What most excites you about your new role as Dole’s Nutrition and Health Communications Manager?
It’s a dietitian’s dream to focus on the health benefits of fruits and vegetables and now it’s my full time job! How lucky am I? My goal is to ensure that others know about the resources that Dole has to offer to help our customers get to their 10 servings a day! I am excited to build new relationships with retailers and dietitians in the retail industry as well as forge new ways to work with health professionals across the country.
Do you have a daily eating routine?
I sure do! Anyone that knows me knows that I usually like to eat lunch at noon and dinner around 6pm. More recently, I’ve added a morning snack and afternoon snack too- so if you were to spend a day with me- it’d look like I just eat all day long! I find that this routine helps me to eat intuitively (eat when I truly feel hungry) but I also tend to eat less at mealtime.
What are the best fruits and vegetables to incorporate in our diet this autumn?
In my opinion the best and most flavorful fruits and vegetables are those of the season. Most of us may not realize that more popular items like apples, cauliflower and sweet potatoes actually have a season- and fall is when they’re at their peak! Some other seasonal favorites to experiment with include squash varieties like acorn, butternut and pumpkin which provide a good dose of fiber, vitamin A, C and Potassium – delicious when roasted or baked. Fruits to keep on the radar include pomegranates and pears. I like to add them to salads for a sweet and bright surprise with a bonus of fiber and vitamin C. And lastly, if you’re lucky enough to find Brussels sprouts on the stalk you may intrigue your children to get involved in the prep work and the eating too!

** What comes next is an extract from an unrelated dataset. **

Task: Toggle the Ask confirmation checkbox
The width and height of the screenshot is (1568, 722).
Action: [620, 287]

What are some of your favorite fall dishes?
One of my favorite fall dishes is quiche. It’s quick and tasty to make, easily packs 1-2 servings of vegetables and is a huge help when it comes to using up left overs. My go-to combo is spinach and broccoli with low fat cottage cheese. If I’m trying to fancy it up, I’ll lay thinly sliced pears on the top to complete the presentation and add a hint of sweetness.

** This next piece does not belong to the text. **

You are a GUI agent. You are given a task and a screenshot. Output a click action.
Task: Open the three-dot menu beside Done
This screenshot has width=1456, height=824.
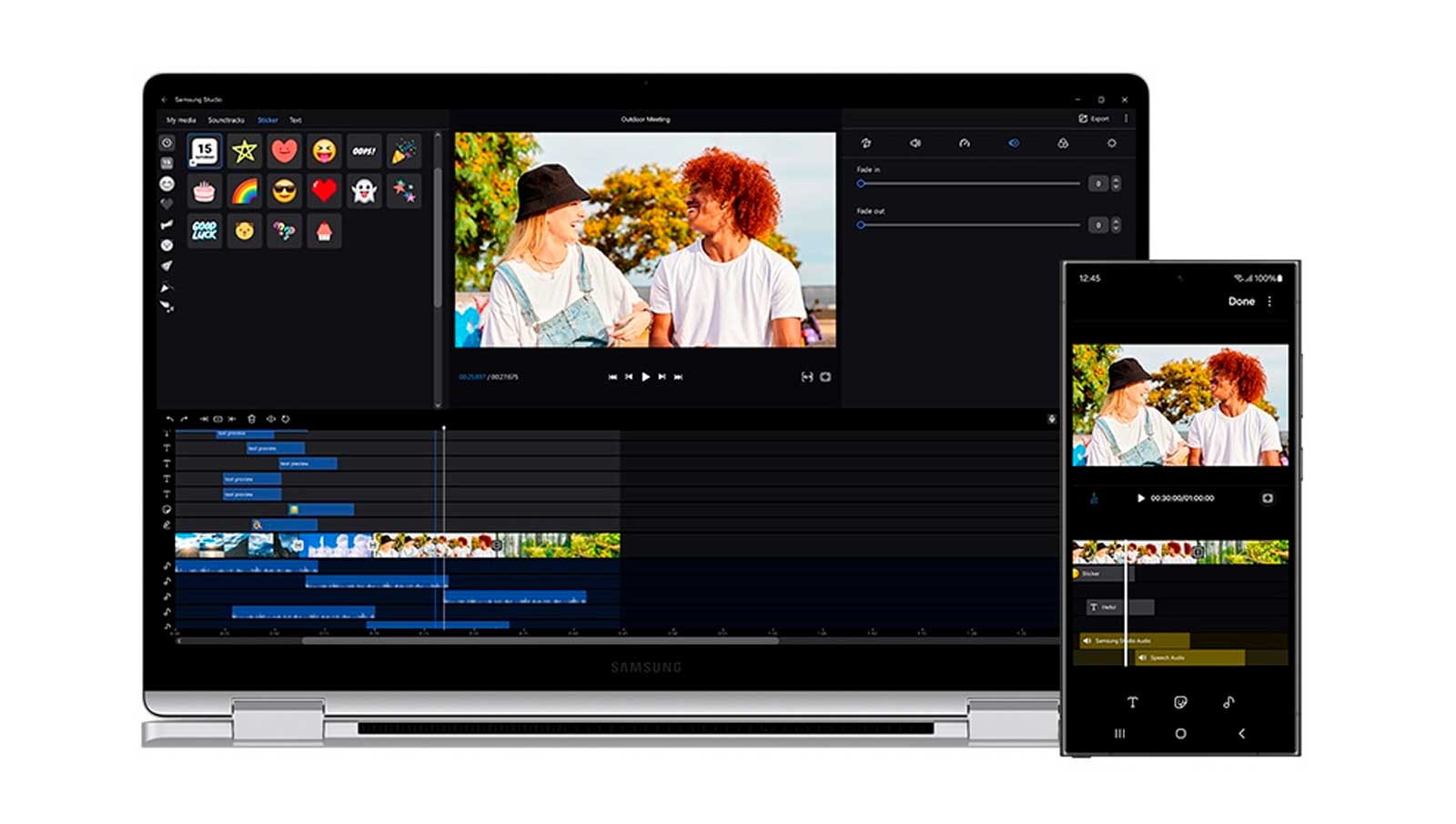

Can you give us a sneak peek into some of the nutrition research going on at the Dole Nutrition Institute?
The North Carolina Research Campus, where the DNI is located, is constantly buzzing with new and exciting research. That’s what makes it such an interesting and fun place to work. Right now, the DNI is collaborating with researchers at Appalachian State University and recruiting participants for a study focused on investigating the combined influence of bananas and blueberries on exercise performance. Blueberries are high in polyphenols, which may provide added benefits during recovery from vigorous exercise while bananas unique carbohydrate profile provide the perfect fuel source for generating all that energy to work out. We’re all excited to see what these two powerhouse fruits, when used together, will have to offer athletes when consumed as part of an exercise regimen!
Additionally, in our very own Human Metabolism Lab we are exploring the mechanisms behind why phytochemicals in fruit and vegetables could potentially affect the gene expression responsible for our own in-built protection systems. A previous collaboration with UNC-Chapel Hill illustrated that this occurred in a test-tube, we are now designing studies to see if we can see the same thing after actual human consumption. If successful this would provide another fundamental reason for why fruits and vegetables are so healthy for you and so why it’s very important you eat enough of them!